THE WAY LANGUAGE DEVELOPS
- May 15, 2020
- Posted by: Course Techin
- Category: Uncategorized
Since our emphasis is on the primary school child’s language, we will not discuss language development before age six years in great detail. We wish to emphasize, however that the major task of learning the first language or mother tongue is virtually done at that age. There are a few phases which we need to consider since all children, regardless of the language they are learning, pass through them.
- Pre-language Phase. (0 – 1 year). At birth and for about two months later, the only means of oral communication between the baby and those around is crying and grunting. Soon, however, the child begins to make other sounds. He makes only vowel sounds at first `u-u-u-u-u-u-u’. Later, as his physical structures mature, he can produce consonant and vowel sounds which he repeats ‘gi-gi-gi’. We say that he is babbling. When the baby is awake, he lies down and seems to enjoy producing these sounds. Children whose parents and care givers talk to them a lot produce more of these sounds. After some time, the babbling sounds which are usually common to all children everywhere, begin to change. They begin to sound more like the sounds that are heard in the language of the area.

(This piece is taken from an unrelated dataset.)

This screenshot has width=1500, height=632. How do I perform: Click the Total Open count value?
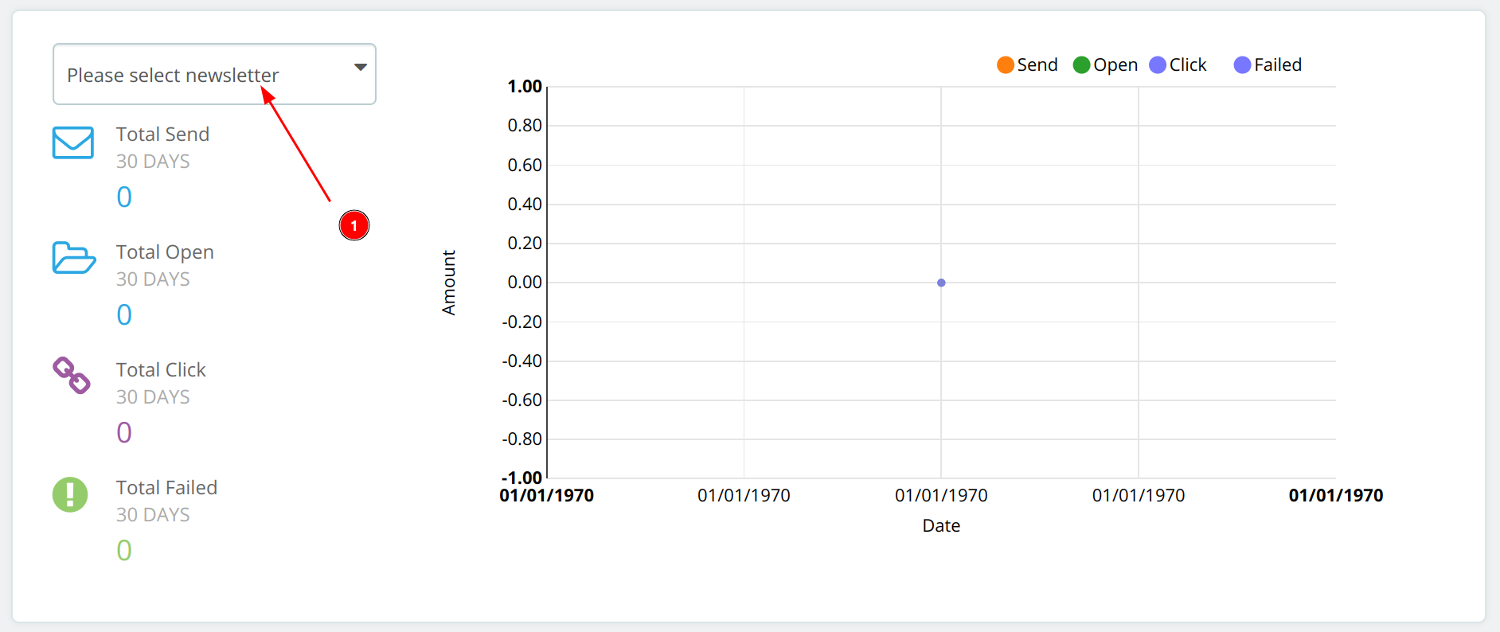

During this phase too, the child also learns to use the sounds to communicate. He cries in particular ways to make requests and give information. When he is fed and contented, the sounds produced are different in tone and quality from those made when he is in pain or needs something like food. No one tells a parent the cry or `speech sounds’ of hunger, pain, or of falling asleep. So, we can say that the baby is learning about the function of language.
- First Words Phase.(2 – 4 years). The average child’s first word is usually spoken in the second year. Later, the child makes two – word and three – word sentences. The child shows by action that he knows what is meant by food, water, goat, daddy etc. This knowledge is gained through conditioning because the child hears the word repeatedly in conjunction with the presence of the object in question. However the interesting thing about these first sentences is that each one can mean different So if the child says
`jeje’ or `dia’ (meaning eat in Yoruba and Efik/Ibibio), the child may actually mean `I have eaten’ or `I want to eat ‘or `You have eaten my food’ etc. The exact meaning can only be gotten from the context in which it was said. The underlying meaning is complex and far ahead of the means of expression.
Sometimes, the child’s speech in this phase is described as telegraphic. This is so because he omits certain words as we do when we are sending telegrams. During this phase, too, the child does not only learn to make longer sentences from one to two, three and four words, he also begins to observe some rules of grammar. He begins to use correct word order. He also learns to use different tenses and to indicate plurals, etc.
The child’s speech also sounds improved in quality. His pronunciation becomes more distinct. He begins to use intonation to express himself. For instance, he raises his voice at the end of the sentence to indicate that he is asking a question.
iii. Early Adult – like Speech: By about 5 or 6 years, the child communicates quite well almost like an adult. However, there are a few problems. He may have some problems in pronouncing certain sounds e.g. `gb’, `kp’ and `L’ sound if these occur in your language.
Although he speaks well there are also some areas of grammar where he still makes mistakes. These are particularly noticeable when he brings messages and has to use reported speech. There are others too; so look out for them if you teach in the junior primary classes.
The children understand meaning quite well. But, here too, much depends on the type of experiences they have had. Sometimes, the meaning they attach to words may be too restricted or too vague. For instance, they may use the words `aja’ or `nkita’ or `ewa’ correctlyto mean dog (in yoruba, Ibo, Ibibio) but this refers only to the type of small dog they see in the village. If they see the picture of or a real live police dog, they may not identify and call it a dog. You have to be careful in teaching to ensure that you help children to develop correct concepts or meanings.
These are just a few indications of the kinds of language deficiencies with which children come to school. But, they make such remarkable progress on their own that we cannot but wonder how they can learn language so quickly and so competently.